企画構想学科Department of Project Design

[優秀賞]
三沢未宇|OKALIFE(オカライフ)〜おからとやさしい生活プロジェクト〜
山形県出身
山縣弘忠ゼミ

おからの活用を広げ、地域と社会の食文化に新価値を生み出すことを目指した企画。おからは食用利用が少なく廃棄されている現状にあることを知り、身近な山形の食材とおからを組み合わせ、新しい美味しさを生み出すことで、おからの可能性や魅力を広げられるのではないかと考えた。実際に料理を食べてくれた方の「とても美味しかった」「家でも作ってみたい」といった前向きな声から、おからに興味を持つきっかけづくりへ繋がった。


山縣弘忠 非常勤講師 評
この卒制を進める中で、何度も壁に直面し苦心する三沢未宇の姿があった。
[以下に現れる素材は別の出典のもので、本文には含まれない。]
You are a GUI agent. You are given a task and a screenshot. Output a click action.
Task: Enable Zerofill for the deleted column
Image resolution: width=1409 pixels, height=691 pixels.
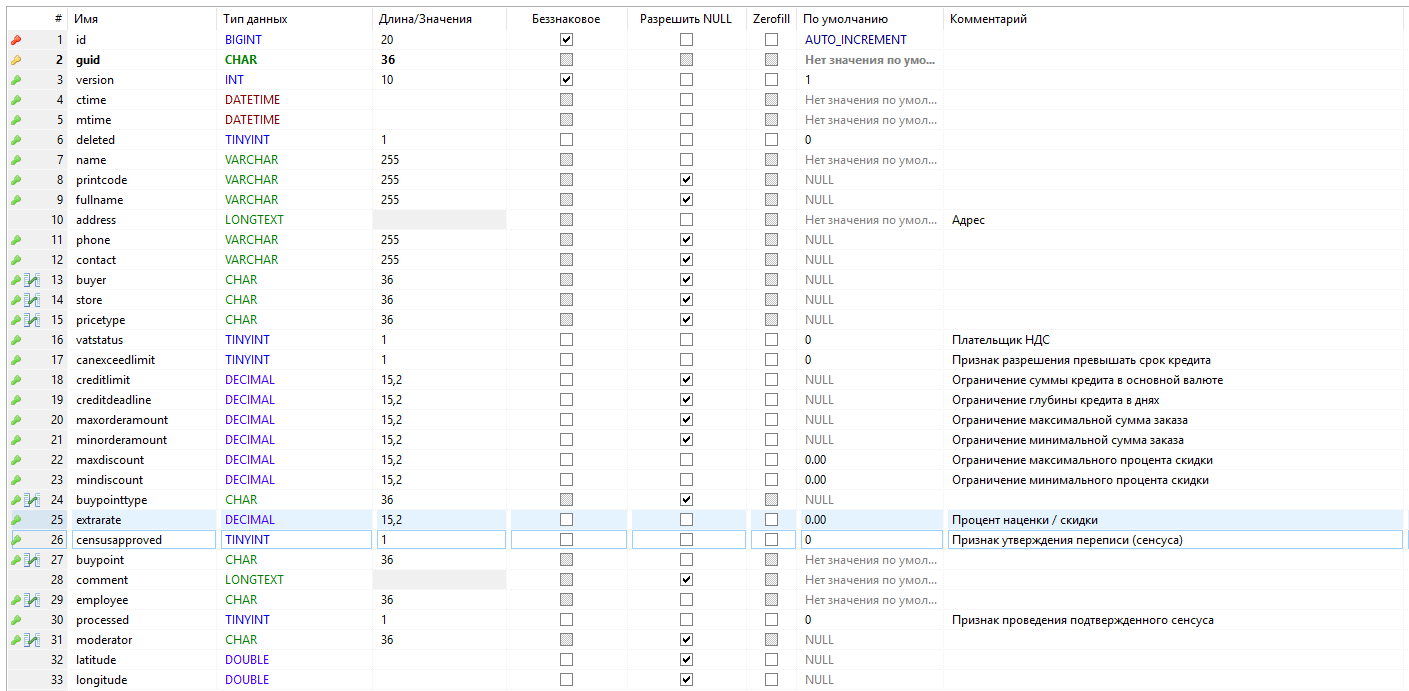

しかし、なかなかうまくプロジェクトが進まず逆境が続く中でも、彼女は最後まで諦めず、卒展の直前までこだわりを持って愚直に行動し続けた。私が最も胸を打たれたのは、忙しい最中でも協力いただいた方々への仁義や礼節を忘れることなく、地域の方々の信頼を得ていく彼女の姿である。その結果、地域の食品関係者と良好な関係を構築し、おからという一見地味に感じられる食材に対し、食品ロス低減、健康増進等の社会的な価値を付与し形にしていった。2月初旬、卒業制作展が始まる間際、三沢のもとに、彼女が開発したお弁当をご購入者いただいた方から一通の手紙が届いた。そこに書かれていたのは商品への感想だけでなく、この商品を通じたご家族への想いや、三沢への感謝や激励の言葉が詰まっていた。この出来事が、彼女が築き上げた大きな成果を物語っている。雨垂れ石を穿つ。